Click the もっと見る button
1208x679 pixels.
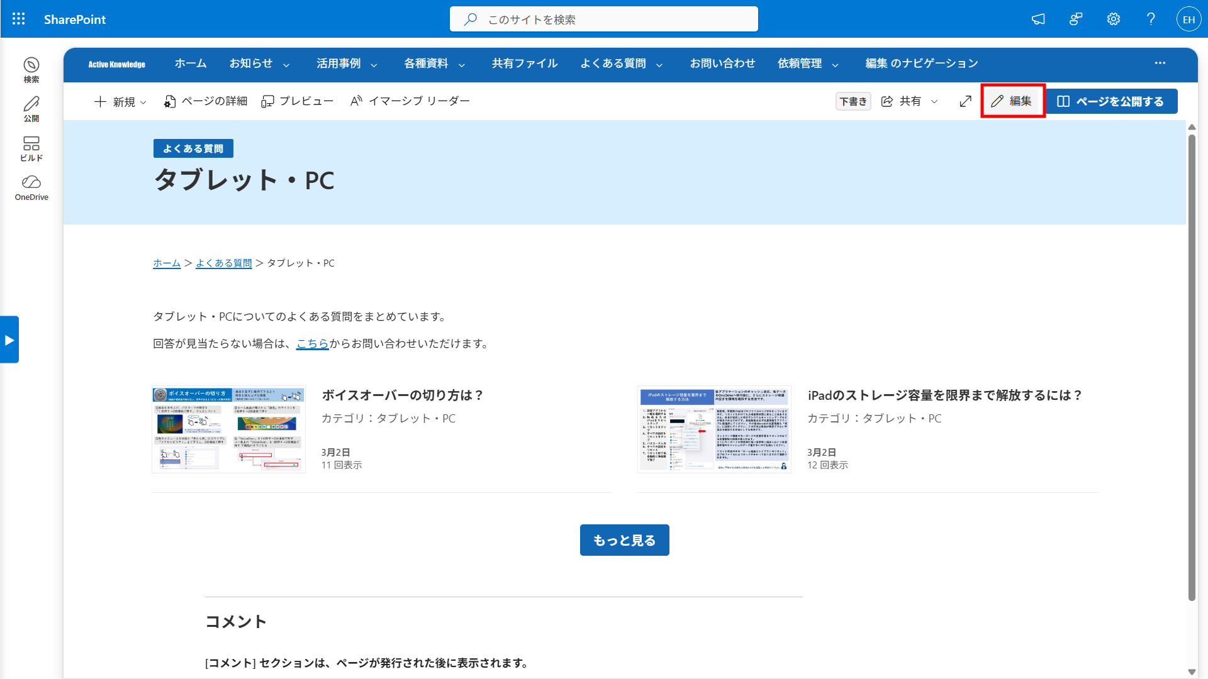(x=624, y=540)
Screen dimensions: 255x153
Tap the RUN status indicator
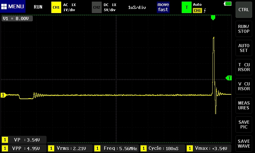click(38, 7)
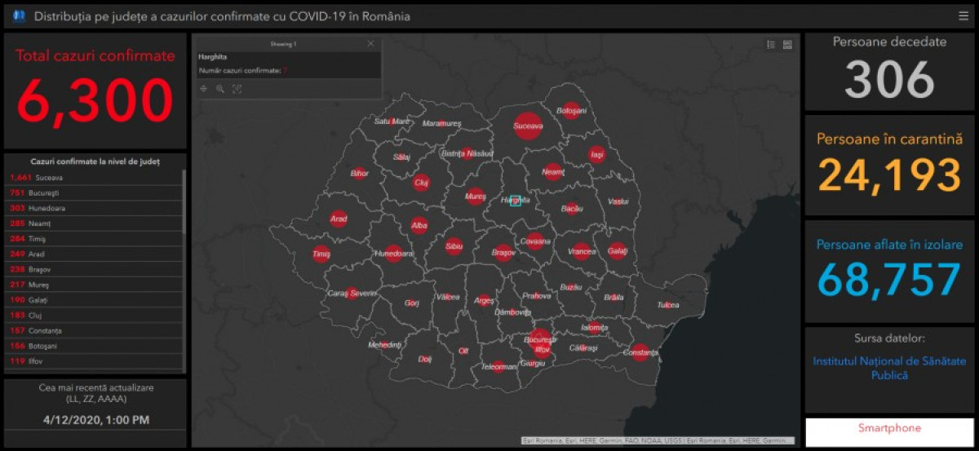Click the dashboard logo icon in the header
The height and width of the screenshot is (451, 979).
pos(20,15)
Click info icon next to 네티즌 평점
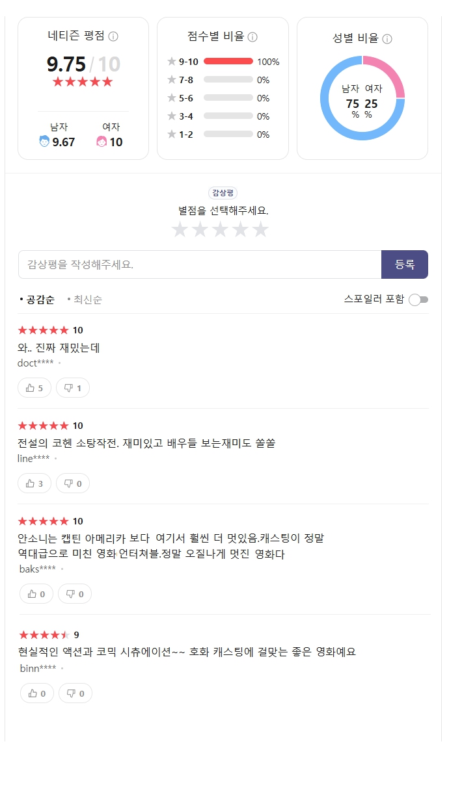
===
WRITTEN REQUEST: Copy the rows above word for word, leaving out the pictures.

FULL RESPONSE:
Click the もっと見る button
1208x679 pixels.
(x=624, y=540)
Screen dimensions: 255x153
Tap the RUN status indicator
click(38, 7)
Click the dashboard logo icon in the header
The height and width of the screenshot is (451, 979).
pos(20,15)
Click info icon next to 네티즌 평점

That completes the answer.